Est-il possible de mapper un tableau NumPy en place? Si oui, comment?
Donné a_values
- tableau 2D - c'est le bout de code qui me fait l'affaire en ce moment:
for row in range(len(a_values)):
for col in range(len(a_values[0])):
a_values[row][col] = dim(a_values[row][col])
Mais c'est tellement moche que je soupçonne que quelque part dans NumPy il doit y avoir une fonction qui fait la même chose avec quelque chose qui ressemble à:
a_values.map_in_place(dim)
mais si quelque chose comme ce qui précède existe, je n'ai pas pu le trouver.
Cela ne vaut la peine d'essayer de le faire sur place que si vous êtes soumis à des contraintes d'espace importantes. Si c'est le cas, il est possible d'accélérer un peu votre code en itérant sur une vue aplatie du tableau. Puisque reshape
renvoie une nouvelle vue lorsque cela est possible , les données elles-mêmes ne sont pas copiées (sauf si l'original a une structure inhabituelle).
Je ne connais pas de meilleur moyen de réaliser une application authentique sur place d'une fonction arbitraire Python.
>>> def flat_for(a, f):
... a = a.reshape(-1)
... for i, v in enumerate(a):
... a[i] = f(v)
...
>>> a = numpy.arange(25).reshape(5, 5)
>>> flat_for(a, lambda x: x + 5)
>>> a
array([[ 5, 6, 7, 8, 9],
[10, 11, 12, 13, 14],
[15, 16, 17, 18, 19],
[20, 21, 22, 23, 24],
[25, 26, 27, 28, 29]])
Quelques horaires:
>>> a = numpy.arange(2500).reshape(50, 50)
>>> f = lambda x: x + 5
>>> %timeit flat_for(a, f)
1000 loops, best of 3: 1.86 ms per loop
C'est environ deux fois plus rapide que la version en boucle imbriquée:
>>> a = numpy.arange(2500).reshape(50, 50)
>>> def nested_for(a, f):
... for i in range(len(a)):
... for j in range(len(a[0])):
... a[i][j] = f(a[i][j])
...
>>> %timeit nested_for(a, f)
100 loops, best of 3: 3.79 ms per loop
Bien sûr, la vectorisation est encore plus rapide, donc si vous pouvez en faire une copie, utilisez-la:
>>> a = numpy.arange(2500).reshape(50, 50)
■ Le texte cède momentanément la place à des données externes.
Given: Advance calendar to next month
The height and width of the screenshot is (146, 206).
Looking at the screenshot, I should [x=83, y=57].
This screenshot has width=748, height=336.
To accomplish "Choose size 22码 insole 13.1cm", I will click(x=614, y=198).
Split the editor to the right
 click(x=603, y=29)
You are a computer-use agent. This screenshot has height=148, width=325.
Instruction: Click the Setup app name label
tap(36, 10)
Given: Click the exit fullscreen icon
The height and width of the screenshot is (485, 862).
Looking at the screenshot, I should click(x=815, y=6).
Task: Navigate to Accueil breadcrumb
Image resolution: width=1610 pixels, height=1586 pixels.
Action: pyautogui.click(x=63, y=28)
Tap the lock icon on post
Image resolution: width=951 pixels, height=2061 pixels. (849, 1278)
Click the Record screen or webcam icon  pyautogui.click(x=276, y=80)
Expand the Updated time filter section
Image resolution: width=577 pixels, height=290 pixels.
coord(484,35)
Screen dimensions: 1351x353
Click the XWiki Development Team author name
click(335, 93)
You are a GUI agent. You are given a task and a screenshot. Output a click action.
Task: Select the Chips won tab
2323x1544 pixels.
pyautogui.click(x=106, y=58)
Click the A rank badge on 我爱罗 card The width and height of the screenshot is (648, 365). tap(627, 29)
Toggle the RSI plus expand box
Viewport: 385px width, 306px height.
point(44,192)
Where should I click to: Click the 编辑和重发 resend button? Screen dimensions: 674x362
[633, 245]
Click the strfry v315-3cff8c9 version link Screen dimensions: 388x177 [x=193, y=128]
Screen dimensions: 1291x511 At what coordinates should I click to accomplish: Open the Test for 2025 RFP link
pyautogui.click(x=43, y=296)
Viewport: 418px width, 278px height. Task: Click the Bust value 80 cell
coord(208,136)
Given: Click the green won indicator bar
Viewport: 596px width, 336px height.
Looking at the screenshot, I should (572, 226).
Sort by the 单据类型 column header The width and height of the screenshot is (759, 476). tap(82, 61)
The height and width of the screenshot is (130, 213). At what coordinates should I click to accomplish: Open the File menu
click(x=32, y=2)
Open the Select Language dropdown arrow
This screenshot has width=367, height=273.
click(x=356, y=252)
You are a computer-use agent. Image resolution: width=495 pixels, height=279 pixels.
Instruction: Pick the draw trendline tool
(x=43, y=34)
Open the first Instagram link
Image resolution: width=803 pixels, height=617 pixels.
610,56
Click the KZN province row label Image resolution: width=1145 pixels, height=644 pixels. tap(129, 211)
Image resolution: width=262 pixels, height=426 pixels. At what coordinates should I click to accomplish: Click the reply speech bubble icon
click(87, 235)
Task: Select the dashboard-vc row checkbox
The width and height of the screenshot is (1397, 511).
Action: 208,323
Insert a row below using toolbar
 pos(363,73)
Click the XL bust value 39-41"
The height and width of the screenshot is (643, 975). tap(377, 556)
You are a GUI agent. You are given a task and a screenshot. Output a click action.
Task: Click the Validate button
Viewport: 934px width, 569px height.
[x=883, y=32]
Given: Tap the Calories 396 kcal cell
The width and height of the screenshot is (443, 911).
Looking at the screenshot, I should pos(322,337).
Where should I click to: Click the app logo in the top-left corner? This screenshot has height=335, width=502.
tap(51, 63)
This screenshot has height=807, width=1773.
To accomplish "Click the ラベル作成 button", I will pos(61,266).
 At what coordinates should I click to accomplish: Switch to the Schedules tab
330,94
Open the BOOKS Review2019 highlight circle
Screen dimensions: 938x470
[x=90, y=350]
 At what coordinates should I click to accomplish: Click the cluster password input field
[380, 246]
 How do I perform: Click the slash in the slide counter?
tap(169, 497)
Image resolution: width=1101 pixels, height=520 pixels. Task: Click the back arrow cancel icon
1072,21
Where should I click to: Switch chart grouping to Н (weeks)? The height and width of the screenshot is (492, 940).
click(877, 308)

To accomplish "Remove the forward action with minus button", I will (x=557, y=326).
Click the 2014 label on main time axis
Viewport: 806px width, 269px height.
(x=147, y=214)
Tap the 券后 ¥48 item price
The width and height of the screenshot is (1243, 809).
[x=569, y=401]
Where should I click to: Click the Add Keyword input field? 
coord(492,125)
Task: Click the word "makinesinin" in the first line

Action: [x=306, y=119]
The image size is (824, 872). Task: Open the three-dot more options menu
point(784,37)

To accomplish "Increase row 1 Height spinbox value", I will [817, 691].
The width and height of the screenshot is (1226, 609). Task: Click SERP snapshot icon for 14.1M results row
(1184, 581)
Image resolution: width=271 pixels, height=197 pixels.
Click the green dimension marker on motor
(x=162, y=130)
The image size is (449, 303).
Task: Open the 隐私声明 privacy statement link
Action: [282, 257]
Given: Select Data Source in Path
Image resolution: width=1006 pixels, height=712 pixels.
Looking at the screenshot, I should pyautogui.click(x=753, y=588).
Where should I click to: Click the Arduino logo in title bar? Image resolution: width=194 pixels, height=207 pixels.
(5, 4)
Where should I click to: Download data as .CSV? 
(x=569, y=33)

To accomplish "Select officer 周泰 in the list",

>>> g = numpy.vectorize(lambda x: x + 5)
>>> %timeit g(a)
1000 loops, best of 3: 584 us per loop
Et si vous pouvez réécrire dim
en utilisant des ufuncs intégrés, alors s'il vous plaît, veuillez ne pas vectorize
:
>>> a = numpy.arange(2500).reshape(50, 50)
>>> %timeit a + 5
100000 loops, best of 3: 4.66 us per loop
numpy
effectue des opérations comme +=
en place, comme vous pouvez vous y attendre - vous pouvez ainsi obtenir la vitesse d'un ufunc avec une application sur place sans frais. Parfois, c'est encore plus rapide! Voir ici pour un exemple.
Soit dit en passant, ma réponse originale à cette question, qui peut être consultée dans son historique d'édition, est ridicule et impliquait une vectorisation sur les indices en a
. Non seulement il a dû faire des choses géniales pour contourner le mécanisme de détection de type de vectorize
, mais il s'est avéré être aussi lent que la version de boucle imbriquée. Voilà pour l'intelligence!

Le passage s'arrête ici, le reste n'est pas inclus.